▶ Exercise
The entries are to be given again in full. Every word must match.

▶ Extracted entries
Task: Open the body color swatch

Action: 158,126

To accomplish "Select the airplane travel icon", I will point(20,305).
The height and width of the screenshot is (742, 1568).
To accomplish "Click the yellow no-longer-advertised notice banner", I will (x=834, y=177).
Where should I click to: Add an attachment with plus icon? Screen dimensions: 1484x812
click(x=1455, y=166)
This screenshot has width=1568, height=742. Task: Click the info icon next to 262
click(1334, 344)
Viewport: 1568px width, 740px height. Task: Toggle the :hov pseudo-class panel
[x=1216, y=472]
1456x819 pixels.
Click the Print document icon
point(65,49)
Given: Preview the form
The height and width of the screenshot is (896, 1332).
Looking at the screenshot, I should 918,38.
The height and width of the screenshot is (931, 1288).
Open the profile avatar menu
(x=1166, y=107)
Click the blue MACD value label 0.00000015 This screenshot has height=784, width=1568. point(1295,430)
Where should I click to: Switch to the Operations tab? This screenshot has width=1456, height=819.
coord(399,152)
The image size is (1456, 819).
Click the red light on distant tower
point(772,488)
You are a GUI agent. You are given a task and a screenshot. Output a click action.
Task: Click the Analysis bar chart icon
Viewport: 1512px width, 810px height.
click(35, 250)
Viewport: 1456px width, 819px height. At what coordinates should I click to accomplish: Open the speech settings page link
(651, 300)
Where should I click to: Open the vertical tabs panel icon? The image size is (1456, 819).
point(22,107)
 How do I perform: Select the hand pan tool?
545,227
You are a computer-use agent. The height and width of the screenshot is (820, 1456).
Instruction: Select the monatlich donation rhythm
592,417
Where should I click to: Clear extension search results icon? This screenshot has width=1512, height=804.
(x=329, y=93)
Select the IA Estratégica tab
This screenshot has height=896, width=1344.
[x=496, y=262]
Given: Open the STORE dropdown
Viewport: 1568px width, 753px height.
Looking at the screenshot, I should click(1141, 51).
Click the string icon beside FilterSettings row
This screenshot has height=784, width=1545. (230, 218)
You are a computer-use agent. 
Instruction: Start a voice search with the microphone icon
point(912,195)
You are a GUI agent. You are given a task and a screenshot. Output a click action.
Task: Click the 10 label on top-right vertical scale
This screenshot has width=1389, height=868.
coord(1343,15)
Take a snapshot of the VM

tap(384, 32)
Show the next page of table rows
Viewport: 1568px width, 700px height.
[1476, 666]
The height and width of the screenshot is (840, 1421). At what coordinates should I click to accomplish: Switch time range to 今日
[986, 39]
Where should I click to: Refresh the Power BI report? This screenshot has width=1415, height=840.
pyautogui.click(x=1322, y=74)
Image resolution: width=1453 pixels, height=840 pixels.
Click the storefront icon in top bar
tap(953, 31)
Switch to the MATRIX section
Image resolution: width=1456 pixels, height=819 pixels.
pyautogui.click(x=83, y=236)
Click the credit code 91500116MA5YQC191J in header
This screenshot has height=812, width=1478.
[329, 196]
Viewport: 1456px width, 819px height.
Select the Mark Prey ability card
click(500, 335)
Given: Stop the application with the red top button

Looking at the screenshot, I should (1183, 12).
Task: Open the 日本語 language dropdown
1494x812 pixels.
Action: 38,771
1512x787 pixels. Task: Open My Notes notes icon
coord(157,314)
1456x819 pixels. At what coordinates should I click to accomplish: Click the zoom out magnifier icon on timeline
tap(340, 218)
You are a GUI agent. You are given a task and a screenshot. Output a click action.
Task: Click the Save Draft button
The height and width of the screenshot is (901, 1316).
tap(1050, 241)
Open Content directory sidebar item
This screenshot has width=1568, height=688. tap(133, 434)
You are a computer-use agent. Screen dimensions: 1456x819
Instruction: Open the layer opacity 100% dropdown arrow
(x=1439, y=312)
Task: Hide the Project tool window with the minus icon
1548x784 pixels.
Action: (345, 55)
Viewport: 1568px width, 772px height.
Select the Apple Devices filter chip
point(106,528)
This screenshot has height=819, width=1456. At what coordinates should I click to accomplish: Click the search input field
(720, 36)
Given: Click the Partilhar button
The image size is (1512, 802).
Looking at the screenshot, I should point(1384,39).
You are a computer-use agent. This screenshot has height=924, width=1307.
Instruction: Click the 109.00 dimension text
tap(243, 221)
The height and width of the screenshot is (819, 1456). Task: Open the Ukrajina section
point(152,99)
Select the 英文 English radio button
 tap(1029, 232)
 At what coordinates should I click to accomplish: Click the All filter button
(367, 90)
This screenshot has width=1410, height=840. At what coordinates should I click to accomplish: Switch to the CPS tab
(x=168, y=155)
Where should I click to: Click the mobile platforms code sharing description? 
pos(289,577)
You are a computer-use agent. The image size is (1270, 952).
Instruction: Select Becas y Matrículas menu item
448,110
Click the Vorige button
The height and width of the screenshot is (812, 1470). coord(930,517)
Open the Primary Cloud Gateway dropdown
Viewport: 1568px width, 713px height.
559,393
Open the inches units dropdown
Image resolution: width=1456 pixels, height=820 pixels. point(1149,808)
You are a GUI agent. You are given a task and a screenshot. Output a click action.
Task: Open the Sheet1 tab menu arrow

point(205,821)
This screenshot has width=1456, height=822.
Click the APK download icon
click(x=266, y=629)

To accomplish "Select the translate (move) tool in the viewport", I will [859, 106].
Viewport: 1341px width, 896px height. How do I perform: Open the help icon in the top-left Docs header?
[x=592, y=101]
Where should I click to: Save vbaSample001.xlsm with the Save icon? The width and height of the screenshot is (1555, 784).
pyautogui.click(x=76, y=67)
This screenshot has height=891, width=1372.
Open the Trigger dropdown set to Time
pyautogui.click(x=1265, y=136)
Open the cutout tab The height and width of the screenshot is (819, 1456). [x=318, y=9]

▶ Task answer
Task: Open the body color swatch

Action: 158,126

To accomplish "Select the airplane travel icon", I will point(20,305).
The height and width of the screenshot is (742, 1568).
To accomplish "Click the yellow no-longer-advertised notice banner", I will (x=834, y=177).
Where should I click to: Add an attachment with plus icon? Screen dimensions: 1484x812
click(x=1455, y=166)
This screenshot has width=1568, height=742. Task: Click the info icon next to 262
click(1334, 344)
Viewport: 1568px width, 740px height. Task: Toggle the :hov pseudo-class panel
[x=1216, y=472]
1456x819 pixels.
Click the Print document icon
point(65,49)
Given: Preview the form
The height and width of the screenshot is (896, 1332).
Looking at the screenshot, I should 918,38.
The height and width of the screenshot is (931, 1288).
Open the profile avatar menu
(x=1166, y=107)
Click the blue MACD value label 0.00000015 This screenshot has height=784, width=1568. point(1295,430)
Where should I click to: Switch to the Operations tab? This screenshot has width=1456, height=819.
coord(399,152)
The image size is (1456, 819).
Click the red light on distant tower
point(772,488)
You are a GUI agent. You are given a task and a screenshot. Output a click action.
Task: Click the Analysis bar chart icon
Viewport: 1512px width, 810px height.
click(35, 250)
Viewport: 1456px width, 819px height. At what coordinates should I click to accomplish: Open the speech settings page link
(651, 300)
Where should I click to: Open the vertical tabs panel icon? The image size is (1456, 819).
point(22,107)
 How do I perform: Select the hand pan tool?
545,227
You are a computer-use agent. The height and width of the screenshot is (820, 1456).
Instruction: Select the monatlich donation rhythm
592,417
Where should I click to: Clear extension search results icon? This screenshot has width=1512, height=804.
(x=329, y=93)
Select the IA Estratégica tab
This screenshot has height=896, width=1344.
[x=496, y=262]
Given: Open the STORE dropdown
Viewport: 1568px width, 753px height.
Looking at the screenshot, I should click(1141, 51).
Click the string icon beside FilterSettings row
This screenshot has height=784, width=1545. (230, 218)
You are a computer-use agent. 
Instruction: Start a voice search with the microphone icon
point(912,195)
You are a GUI agent. You are given a task and a screenshot. Output a click action.
Task: Click the 10 label on top-right vertical scale
This screenshot has width=1389, height=868.
coord(1343,15)
Take a snapshot of the VM

tap(384, 32)
Show the next page of table rows
Viewport: 1568px width, 700px height.
[1476, 666]
The height and width of the screenshot is (840, 1421). At what coordinates should I click to accomplish: Switch time range to 今日
[986, 39]
Where should I click to: Refresh the Power BI report? This screenshot has width=1415, height=840.
pyautogui.click(x=1322, y=74)
Image resolution: width=1453 pixels, height=840 pixels.
Click the storefront icon in top bar
tap(953, 31)
Switch to the MATRIX section
Image resolution: width=1456 pixels, height=819 pixels.
pyautogui.click(x=83, y=236)
Click the credit code 91500116MA5YQC191J in header
This screenshot has height=812, width=1478.
[329, 196]
Viewport: 1456px width, 819px height.
Select the Mark Prey ability card
click(500, 335)
Given: Stop the application with the red top button

Looking at the screenshot, I should (1183, 12).
Task: Open the 日本語 language dropdown
1494x812 pixels.
Action: 38,771
1512x787 pixels. Task: Open My Notes notes icon
coord(157,314)
1456x819 pixels. At what coordinates should I click to accomplish: Click the zoom out magnifier icon on timeline
tap(340, 218)
You are a GUI agent. You are given a task and a screenshot. Output a click action.
Task: Click the Save Draft button
The height and width of the screenshot is (901, 1316).
tap(1050, 241)
Open Content directory sidebar item
This screenshot has width=1568, height=688. tap(133, 434)
You are a computer-use agent. Screen dimensions: 1456x819
Instruction: Open the layer opacity 100% dropdown arrow
(x=1439, y=312)
Task: Hide the Project tool window with the minus icon
1548x784 pixels.
Action: (345, 55)
Viewport: 1568px width, 772px height.
Select the Apple Devices filter chip
point(106,528)
This screenshot has height=819, width=1456. At what coordinates should I click to accomplish: Click the search input field
(720, 36)
Given: Click the Partilhar button
The image size is (1512, 802).
Looking at the screenshot, I should point(1384,39).
You are a computer-use agent. This screenshot has height=924, width=1307.
Instruction: Click the 109.00 dimension text
tap(243, 221)
The height and width of the screenshot is (819, 1456). Task: Open the Ukrajina section
point(152,99)
Select the 英文 English radio button
 tap(1029, 232)
 At what coordinates should I click to accomplish: Click the All filter button
(367, 90)
This screenshot has width=1410, height=840. At what coordinates should I click to accomplish: Switch to the CPS tab
(x=168, y=155)
Where should I click to: Click the mobile platforms code sharing description? 
pos(289,577)
You are a computer-use agent. The image size is (1270, 952).
Instruction: Select Becas y Matrículas menu item
448,110
Click the Vorige button
The height and width of the screenshot is (812, 1470). coord(930,517)
Open the Primary Cloud Gateway dropdown
Viewport: 1568px width, 713px height.
559,393
Open the inches units dropdown
Image resolution: width=1456 pixels, height=820 pixels. point(1149,808)
You are a GUI agent. You are given a task and a screenshot. Output a click action.
Task: Open the Sheet1 tab menu arrow

point(205,821)
This screenshot has width=1456, height=822.
Click the APK download icon
click(x=266, y=629)

To accomplish "Select the translate (move) tool in the viewport", I will [859, 106].
Viewport: 1341px width, 896px height. How do I perform: Open the help icon in the top-left Docs header?
[x=592, y=101]
Where should I click to: Save vbaSample001.xlsm with the Save icon? The width and height of the screenshot is (1555, 784).
pyautogui.click(x=76, y=67)
This screenshot has height=891, width=1372.
Open the Trigger dropdown set to Time
pyautogui.click(x=1265, y=136)
Open the cutout tab The height and width of the screenshot is (819, 1456). [x=318, y=9]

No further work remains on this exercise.